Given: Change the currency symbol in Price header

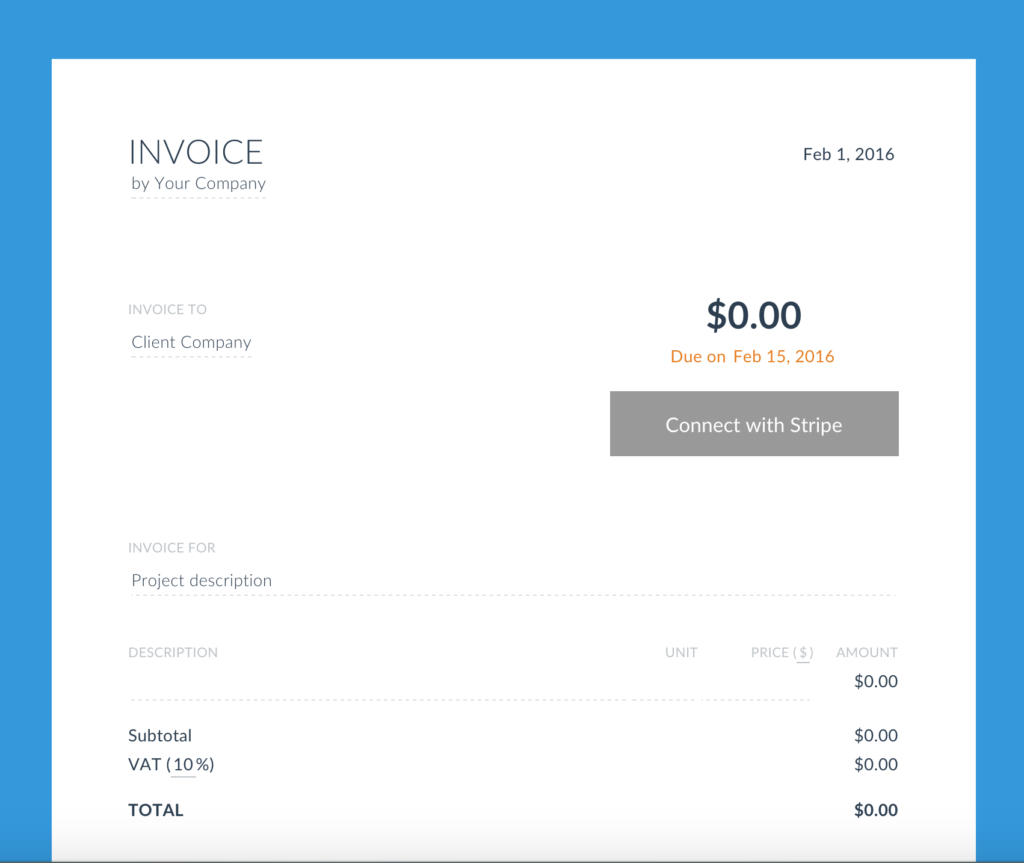Looking at the screenshot, I should coord(803,653).
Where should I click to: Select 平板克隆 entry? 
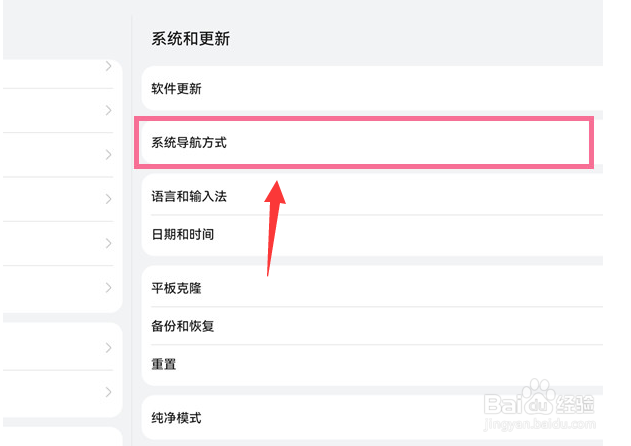click(372, 288)
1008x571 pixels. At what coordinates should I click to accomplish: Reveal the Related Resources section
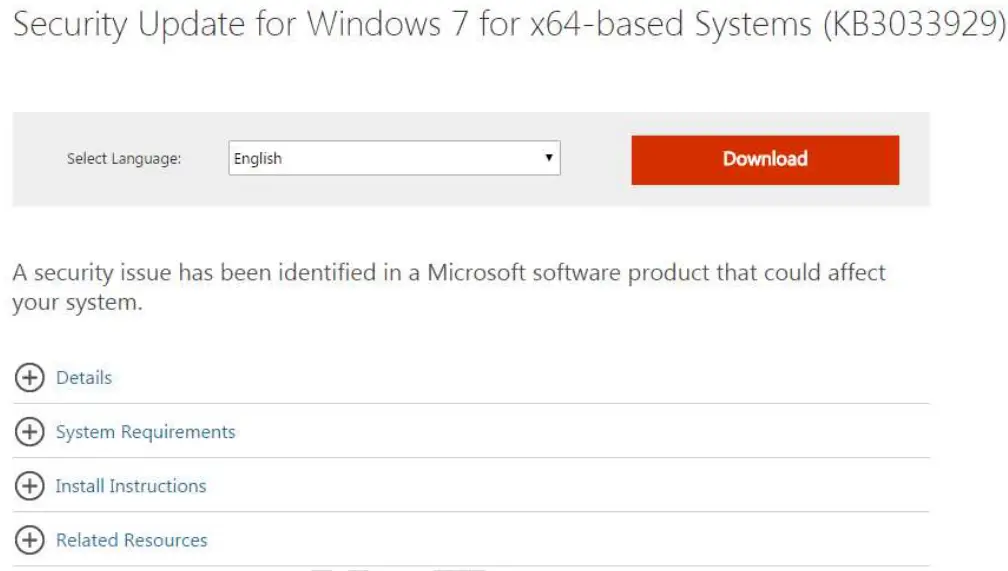pos(132,540)
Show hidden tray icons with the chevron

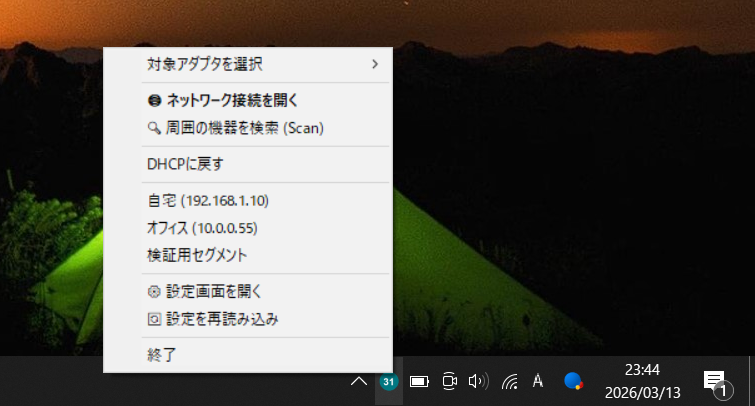click(358, 381)
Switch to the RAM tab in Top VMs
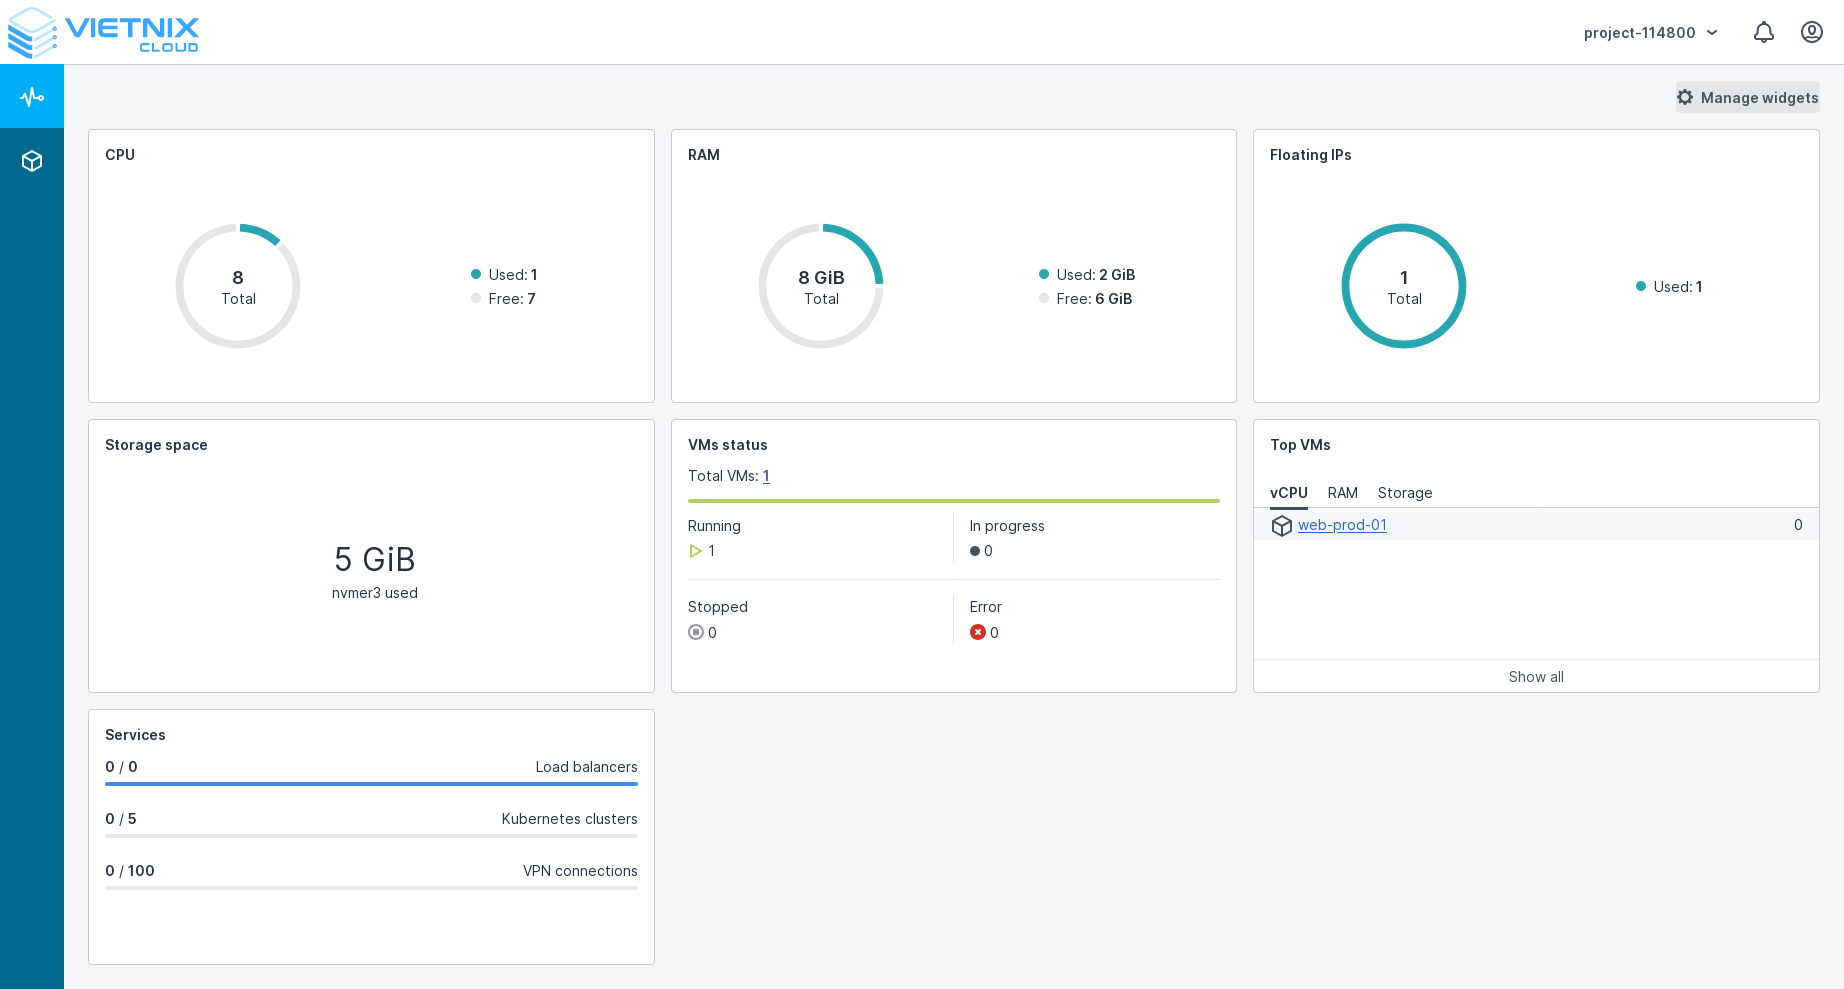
──────────────────────────────
§ To be done
Transcribe all of the entries above word for word, leaving out the pictures.

§ Exercise result
Given: Change the currency symbol in Price header

Looking at the screenshot, I should coord(803,653).
Where should I click to: Select 平板克隆 entry? 
click(372, 288)
1008x571 pixels. At what coordinates should I click to accomplish: Reveal the Related Resources section
pos(132,540)
Show hidden tray icons with the chevron

click(358, 381)
Switch to the RAM tab in Top VMs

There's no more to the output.